Instructor: Neel Mukherjee
Wednesday, 3:00-5:45pm | Location: TBD
Enrollment: Limited to 12 students
The course will consist of two halves. In the first hour of each class, we will be doing close readings/literary-critical analyses of an assigned text (see below, ‘Course Syllabus & Schedule’, for all the reading material for the semester), with the aim of isolating some aspect of the craft of writing in order to take bearings for your own. We will be looking at technical things such as point of view, free indirect discourse, narration, character, interiority, style, movement, affect, but also at broader issues: metaphysics, politics, inequality, race, colonialism/imperialism, the white gaze. You will not only have read the assigned text with critical rigor but also taken notes of the points you want to raise in class. Each week, two students will lead the discussions on the text for the week, and raise discussion topics, which the remaining students in the class will engage with. We are aiming for engaged, alert discussions, so it may help to have something written down to facilitate our conversations.

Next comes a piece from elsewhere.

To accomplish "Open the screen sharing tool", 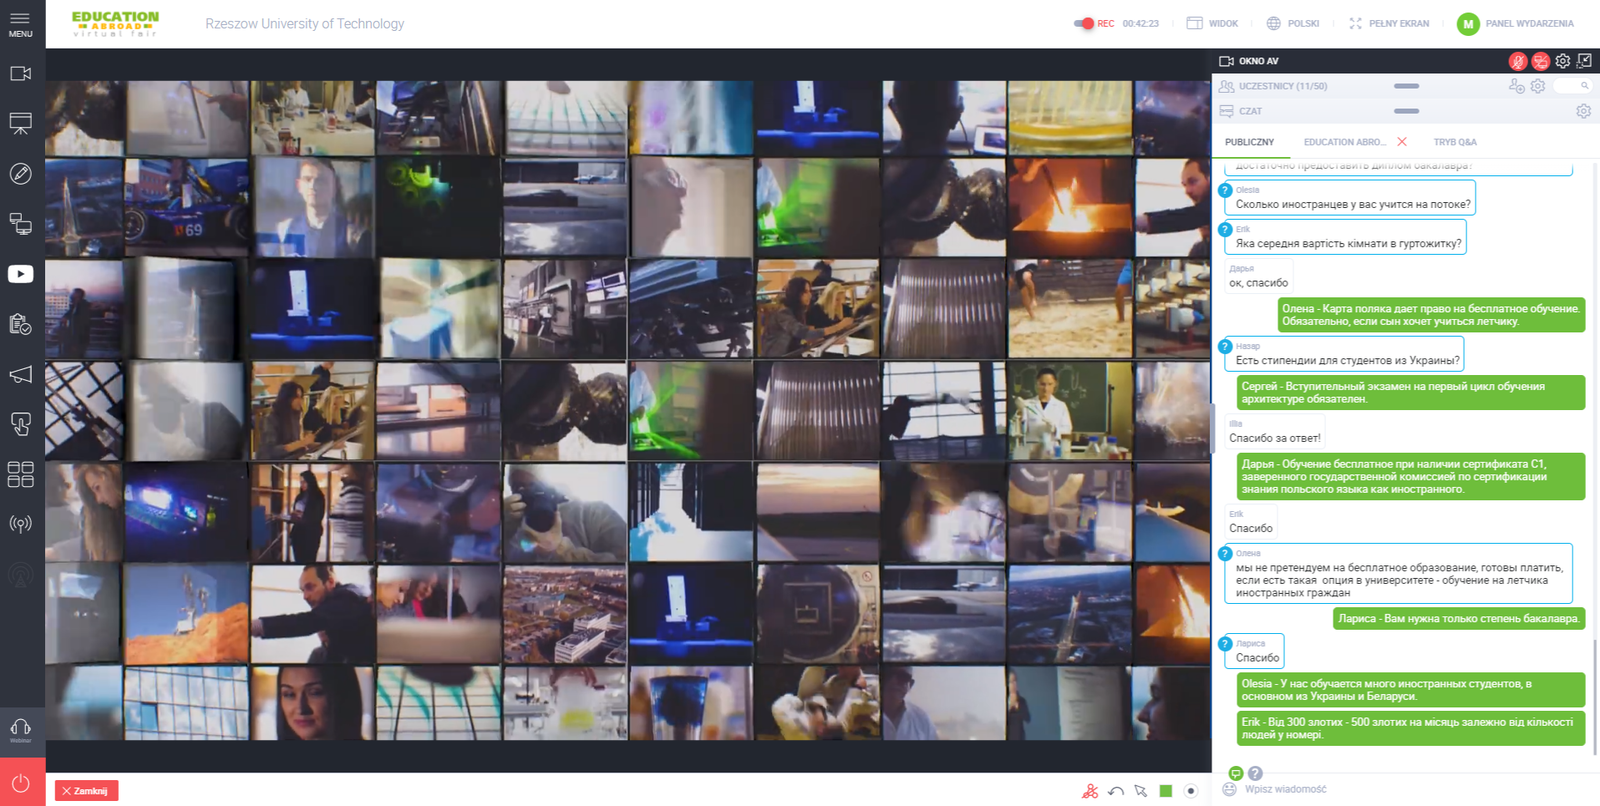I will [x=20, y=224].
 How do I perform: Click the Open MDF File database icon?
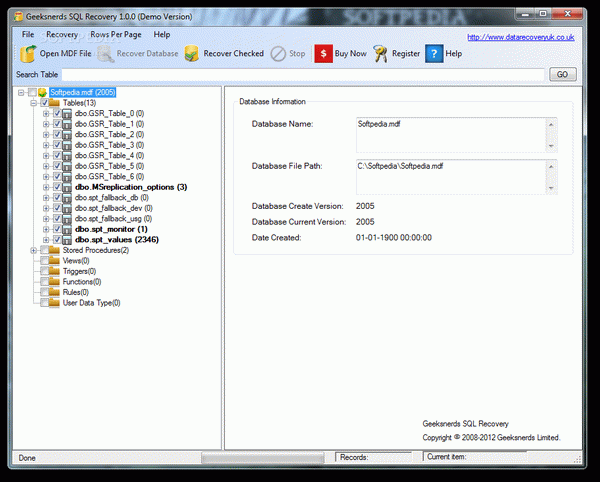[28, 54]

Please note: Reading the assigned text is obligatory. Previous Creative Writing workshop experience is desirable. Also, having taken a critical class on novels in any humanities department will be an advantage. If you’re writing YA fantasy, there are other courses on offer that would be a better fit.
In the second half of the class, divided into two equal segments of 55 minutes each, we will be workshopping the writing of two students. To this end, every week two students will hand in something they have written, to the tune of 2,500-5,000 words, to me and to everyone in the group, ideally one week before their turn. At our first meeting, I will circulate a rota for you to put down your names and walk you through the syllabus, the aims and objectives of the course, workshop rules, expectations, requirements etc. For our first workshopping session, two students should hand in work five to seven days before. Our goal is for each of you to have two turns, and approximately 5-10,000 words of your work critiqued, by the time semester ends. Copies of these writing samples will be returned to you at the end of each workshop with comments from me and from everyone in class. You are also expected to hand in to me the letters that you write to your peers, giving feedback on their work; 25% of your grade depends on this (see ‘Course policies, assignments, grading’ document. Work submitted must be single-sided, double-spaced, paginated and, ideally, bearing a title. It must have your name on it and, on the top right-hand corner of the first page, my name and ‘Advanced Fiction, Spring 2026’.
Supplemental Application Information: Please submit 3-5 pages of creative writing in prose (fiction is preferable, but non-fiction is also fine) along with a substantive letter of introduction in which you write about why you’re interested in this course; what experience you’ve had writing, especially what Creative Writing workshops and literature classes on fiction you’ve already taken at Harvard; some of your favourite writers; what some of your favourite works of fiction are and why.